Mira Robotics developed its "Ugo" robot to reinforce the shrinking workforce of greying Japan, but as the coronavirus threat persists, the Japanese startup is offering its machine as a tool to combat the outbreak, the company's CEO said.

"The coronavirus has created a need for robots because they can minimize direct people-to-people communication," Ken Matsui told Reuters at the Kawasaki workshop near Tokyo, where he works. "We had inquiries from overseas, from Singapore and France among others."

A hand attachment that uses ultra-violet light to kill viruses on door handles is the latest feature of the remote-controlled or so-called avatar robot.

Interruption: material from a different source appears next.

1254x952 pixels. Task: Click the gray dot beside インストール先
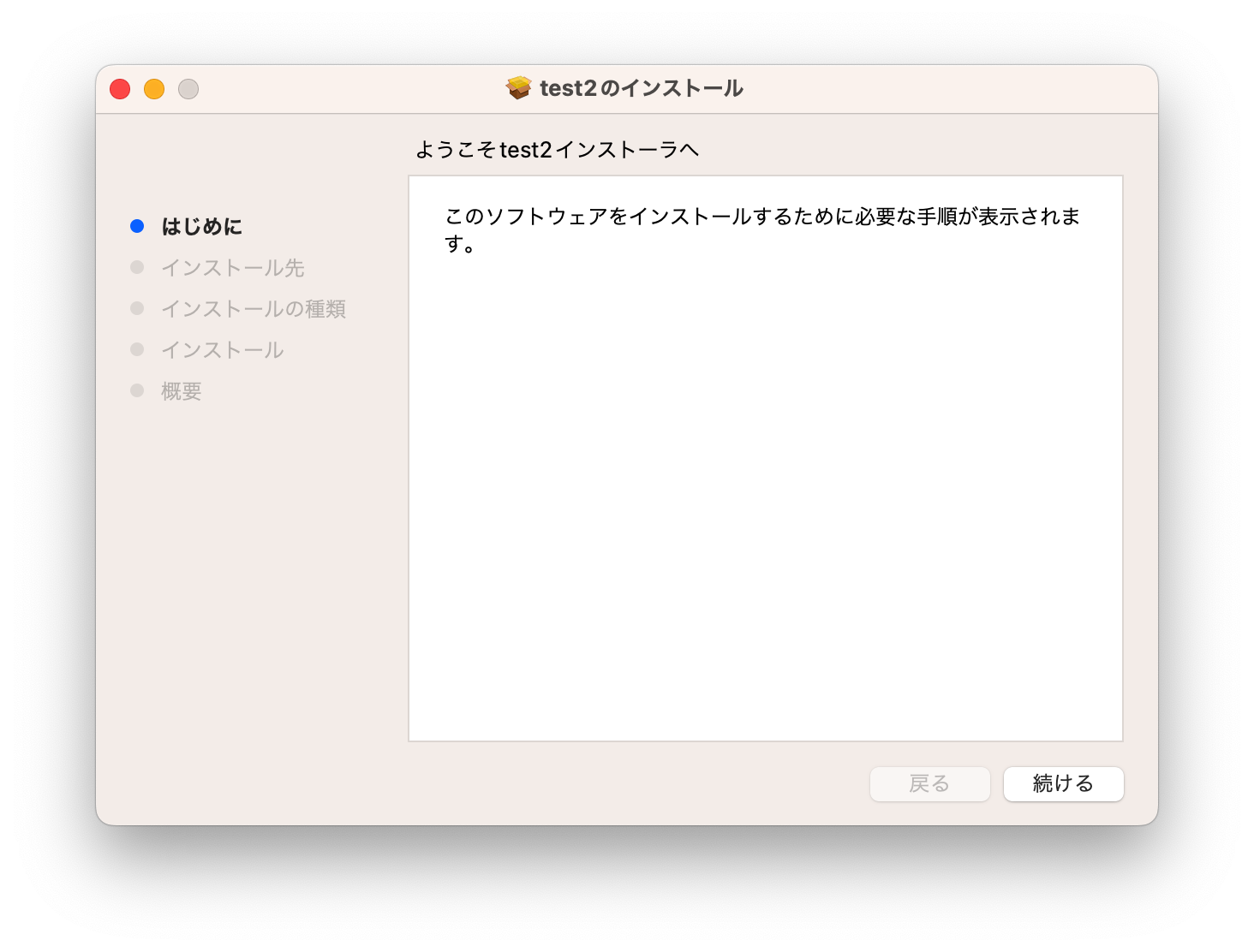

An unprecedented decline in the population that shrinks Japan's workforce by more than half a million people a year and a reluctance to bring in foreign labor to fill vacant positions has spurred the development of robots in Japan.

The emergence of demand associated with coronavirus could further that work.

Mira Robotics' Ugo is a pair of height-adjustable robotic arms mounted on wheels, controlled remotely with a laptop and game controller through a wireless link. A range-measuring laser mounted at the base allows it to navigate, while a top panel shows eyes to give it a more welcoming look.

Learning how to use the robot takes about 30 minutes, with each operator able to operate as many as four robots, Matsui said. He added that Ugo, which costs about $1,000 (about Rs 75,500) a month to rent, can be deployed as a security guard, perform equipment inspections, and clean toilets, and other areas in office buildings.

Until now, Matsui's two-year-old startup has just one ugo working at a Tokyo office building.